• _TASK STATEMENT_: Could you write what comes next in the blog text below about scuba diving and regretted mistakes, picking up after its last sentence?

• _SELECTED TEXT_:
################
You jump, suddenly you feel the water surround your body, your eyes wonder with the parade of chaotic bubbles all around you, and silence steps in...
The water raps your body in a cold yet comfortable layer that makes you realize your body, not just to know it is there, but you really feel it.
All your problems disappear; after all you need to focus, breath, go deeper, keep leveling the pressure...
At the bottom, you do your exercises in the silence of the water, not completely silent, but all the small noise of the world gone, and you realize that you are alone with yourself, yet there are people around you...
Your problems of the day are still with you, but in a calmer light, things have a different perspective, a more quiet approach slips in unnoticed, you find clear answers, without formalizing them, it just makes sense in the moment, for this instant...
The funny thing is you feel more protected under water, that outside, its like the water gives you the physical bubble that separates your thought from the world, your filters are no longer required... thus a clear view of how you really see things, what importance they have... You don't find answers, but you feel like you have them, and in a way we all know that we do...
You feel relaxed, alive, part of something, something that you feel, it gives you a bond to the physical world, a gateway for your thoughts to flow without complex scenarios, they are just part of it all, a nice balance to your own world I would say...
You get out, you feel your body rejecting the air, you feel the coldness of the absence of water surrounding you, relaxed yet so tired... Something everyone should try, at least once :).
(If it doesn't make sense... Well I am tired from the day... And the dive ;))

Wednesday, January 16, 2008

Integrating two topics

Let’s see how it turns out...
So today walking to the university I had racing thoughts about mistakes, and the reasons behind them. Seems simple so far, and it was, but let describe some background information about this mistake business, for me that is. The mistakes that I am talking about are the ones you regret, but not like a wrong answer on an exam, or missing out on something that you’ll forget a week from now, no I mean the mistakes that haunt you at the end of the year, the ones you can’t forget, you can just avoid thinking about…
Last year I had two of these, considering my average is three, I was quite proud of myself, actually in the last 10 years it was the first time I had only 2, had 4 once really bad year :P.
So far so good right? Less mistakes means it was a better year? Well it was, but not because of the mistakes, but simply because I took more chances, and still lowered the mistake rate. This got me thinking; doesn’t taking chances theoretically increase the likelihood of a mistake? It does, I mean one can argue the famous quote “I only regret what I didn’t do”, but the fact that you didn’t do it, only increases your wondering about it, dreaming of the “what ifs”. You normally don’t regret what you didn’t do, because you don’t really know it, you just dream about the way you wish it was, which is fine and healthy. (This is not to say it doesn’t happen, I am just point out the flaw in the generalization of the quote)
So why was it a better year in terms of mistakes? Lucky? Perhaps, or just a wake up call for this mistakes issue.
################
• _DATA LINES_:
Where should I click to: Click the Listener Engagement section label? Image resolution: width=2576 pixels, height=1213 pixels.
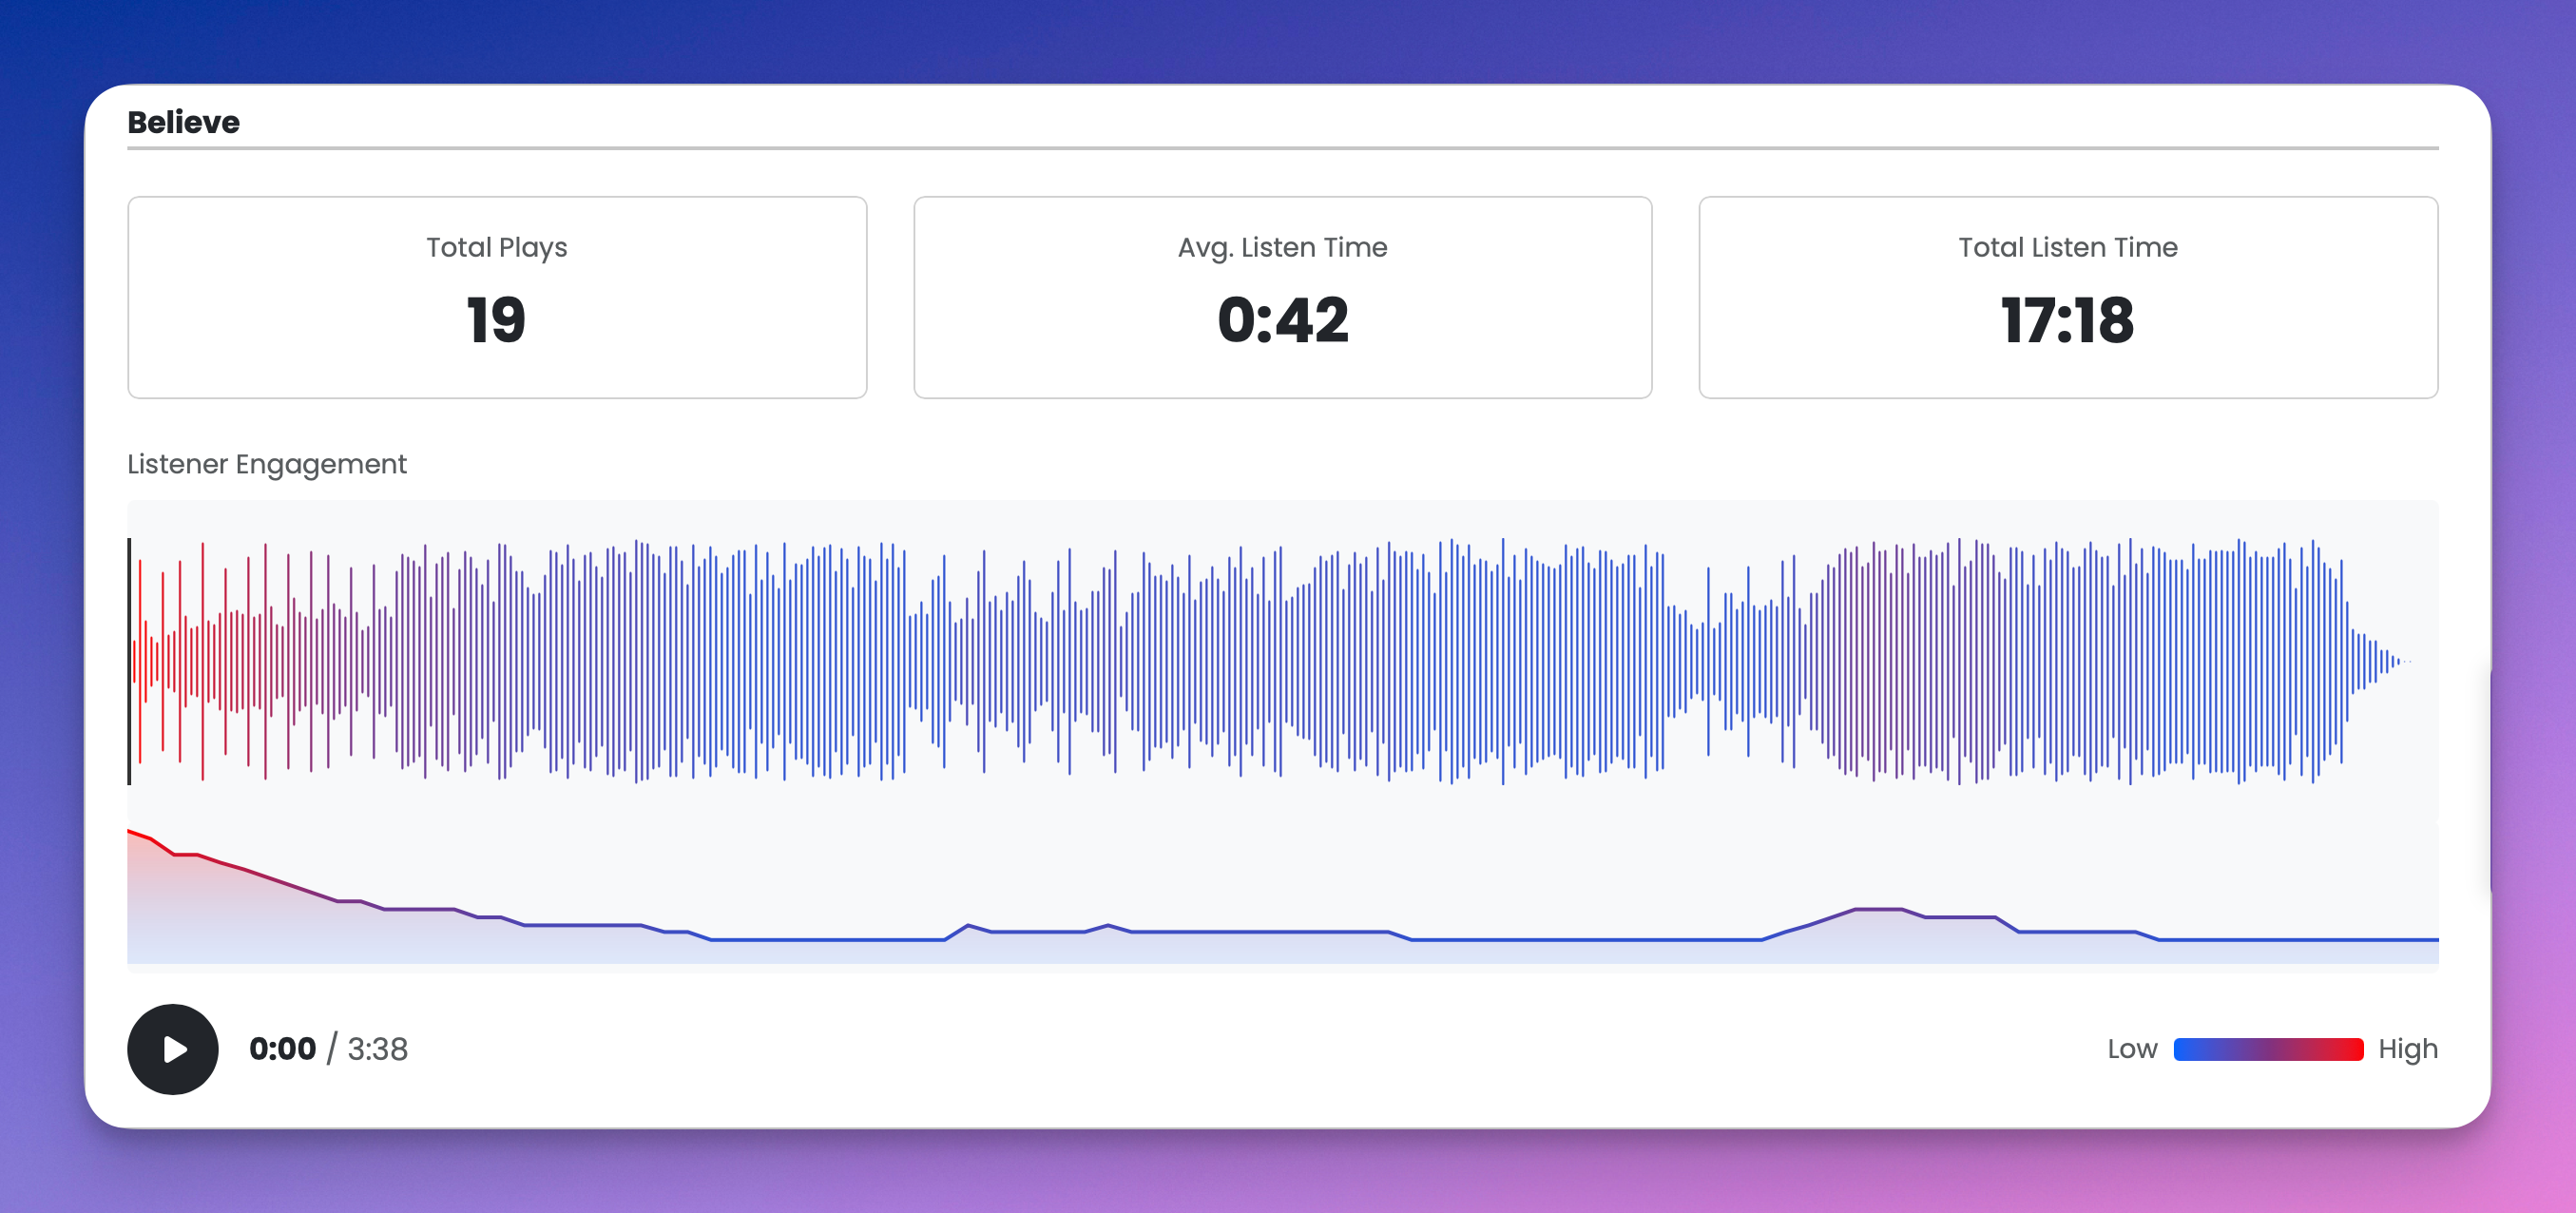(x=266, y=464)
################
• _FINAL RESULT_:
The more I think about it, the more I wonder why I am so proud of this low mistake number. The fact is I target this during the year, not to do this number of mistakes, but the have a low number, playing scenarios in my head, decisions trees, predictions, probabilities, tests, endless tools at my disposal to a achieve this, is it any wonder the number is low? Maybe if I was an idiot, which I am not.
I see this is an extensive topic, since I haven’t reached one of my points yet, sorry for that.
Back to the point, so I wondered, where do these mechanisms come from, and why do I set them into place? (There are other reasons, yet for the connection to the other topic I will refrain from going else where)
Perhaps it’s defense mechanisms? Think about it, I anticipate life, just not to do a mistake, just not to feel that I did wrong, I don’t do it because it is how I feel, I do it because it is the logical scenario to play out, life is just a game, or so some say, I don’t go that far (I would need to deal with a lot of internal issues to state this), but it can be faced like that. The more detached from the game you are, the better at it you’ll become…(Going out of the direction I was aiming for…)
People’s defense mechanisms are what defines how complex the world sees us, the weaker they are, the simpler the person…(A nice quote from your truly :P)
This is already too extensive, so I wont go for the other topic, shame on me :P, I’ll just mention it, “Why do we shut out people using complex word games to throw them off?”.
Concluding on the mistakes part, I wish I could say I’ll take more chances, I mean after doing a speech this big, I should right? Well I always say, nobody changes by decree (“Ninguém muda por decreto”), and I am not an exception, I can adjust myself artificially while I have it present in my mind, but in time, this isn’t me, the real world is still a big treat… but this is for me, how is it for you?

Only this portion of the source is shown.